Getting to the sexual stuff in the building: it's always there, right under the surface. If I had a dime for every instance when a female resident told me something confidential about her husband's behavior, well, you know, I'd be retiring early. Like, next week. And I don't mean it's always overt stuff; mostly it's just little hints that they wouldn't mind something extra in their lives.
Hell, some of the married men here have given me signals that they'd love an informal intro to a sexy lady who just moved in on the fifth floor, for that matter. They're more direct in their comments, naturally, than the women.
But, I'm avoiding the main subject. Let me tell you about Mrs. Harris, for starters. Not her real name, of course, but it might as well be. She's a long-standing resident of this building, which is set back on a short, relatively-unknown street off a major thoroughfare in the city, but manages to seem nestled in just the right spot to allow easy walking distance to every cultural (museums, opera, clubs) as well as practical conveniences (grocery, shopping, shopping, and shopping) that one might need.
It's a brick edifice, constructed in the latter 20th Century but mimicking the staid looks of some preserved buildings in Britain. Tourists and passers-by stop in at my desk all the time, remarking on its authenticity. They all think they're freaking Frank Lloyd Wright, let me tell you.

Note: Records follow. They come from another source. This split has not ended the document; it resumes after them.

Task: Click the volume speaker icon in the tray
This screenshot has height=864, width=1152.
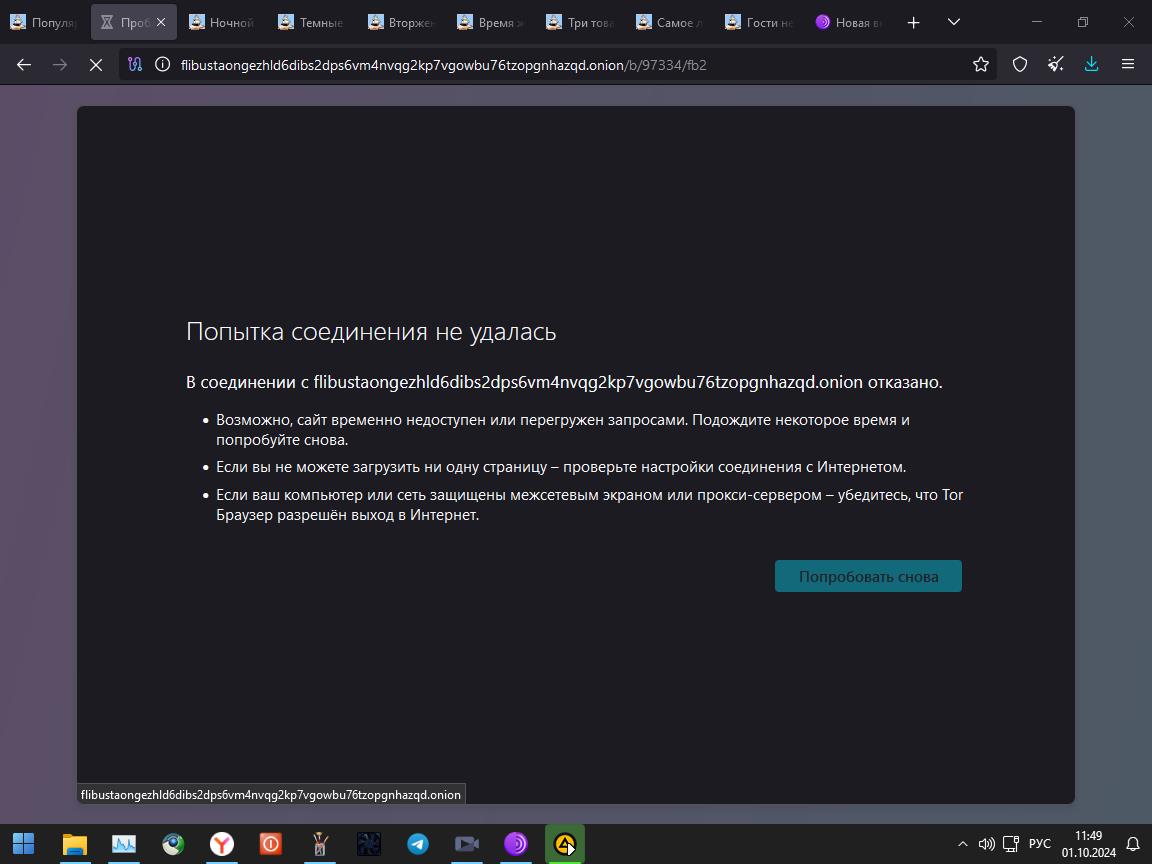Action: (x=986, y=844)
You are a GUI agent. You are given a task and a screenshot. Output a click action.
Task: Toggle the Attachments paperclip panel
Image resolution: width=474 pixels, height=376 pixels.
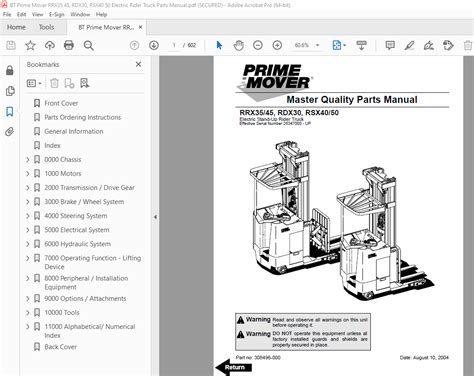point(10,132)
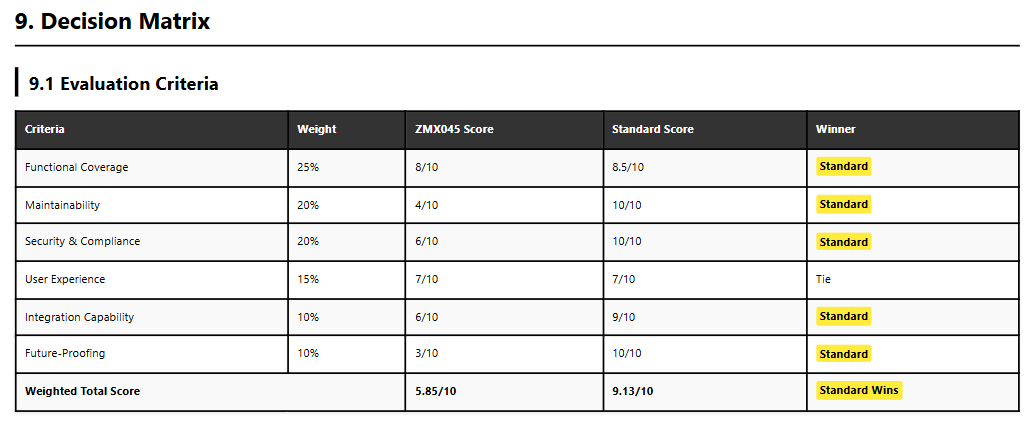Click the highlighted Standard badge for Maintainability
This screenshot has height=424, width=1031.
[x=844, y=204]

Mrs. Harris is perfectly coiffed and made up, at any hour of the day. Don't expect to catch her with pale, reddened morning eyes, not her. She's petite and well formed, appears to be about 40, and has a soft, slightly British accent. If you've seen classic Bette Davis movies, that's the voice.
If anything Mrs. Harris wears costs less that a thou or maybe two, I've never seen her in it. Don't ask about the various tasteful jewelry pieces and what they may cost, please. I've met her husband twice so far in three years, so the vague "he travels a lot on business" will have to do.
Mrs. Harris and I have carried on a discreet and unusual sexual life for about a year now. We've never actually spoken about it, oddly enough. Even as I write this today I wonder if she might read it sometime and recognize us. I believe she'd get a charge out of it, in her own refined way, but I will never know. Such is our arrangement.
As I said I believe she is about forty in years. But never forget this about the well-off: you can't guess their ages without a look at the driver's license, and even then you don't know if it's forged. Her wide, deep-set eyes are light brown and she has a patrician nose that leans toward a possible Italian half-heritage. That may explain how warm and moist her skin can look. Her hair is so professionally colored that it looks like real chestnut brown. She wears it down around her graceful neck, almost to her shoulders.
Her breasts are firm and high and not artificial, as best I can tell, with responsive nipples. Not thin-waisted but not thick, her daily trips to the gym keep her shapely, which is doubly-important for petite women. Invariably, Mrs. Harris totters expertly on expensive, imported heels that one day may be her downfall (literally), but I guess one never loses the stigma of being short.
Her Gorsuch wardrobe style complements her figure, with her favorite looks epitomizing the "just back from Aspen, by way of the Alps" attitude, namely ski pants that hug her hips and ass quite well. Well, I'm pretty sure she'd never refer to them as pants, but that's how I grew up speaking.
Most of all, Mrs. Harris has that thing called charisma. Charisma has the power to mesmerize you, to make your eyes draw down from hers to the source of that strong but soft voice, to study those moistened lips and the perfect teeth within, as they expel the time-tested, upper-echelon diction ("Raymond, your tie was an excellent choice. I compliment your wife. Has the mail arrived?").
Not that I'm intimidated by such personal magnetism. Note the fact that I've just given you, the reader, my actual first name and divulged the fact that I'm a married man. No, not intimidated by such a person as Mrs. Harris, but certainly drawn to her. I could listen to her read the phone book with that voice.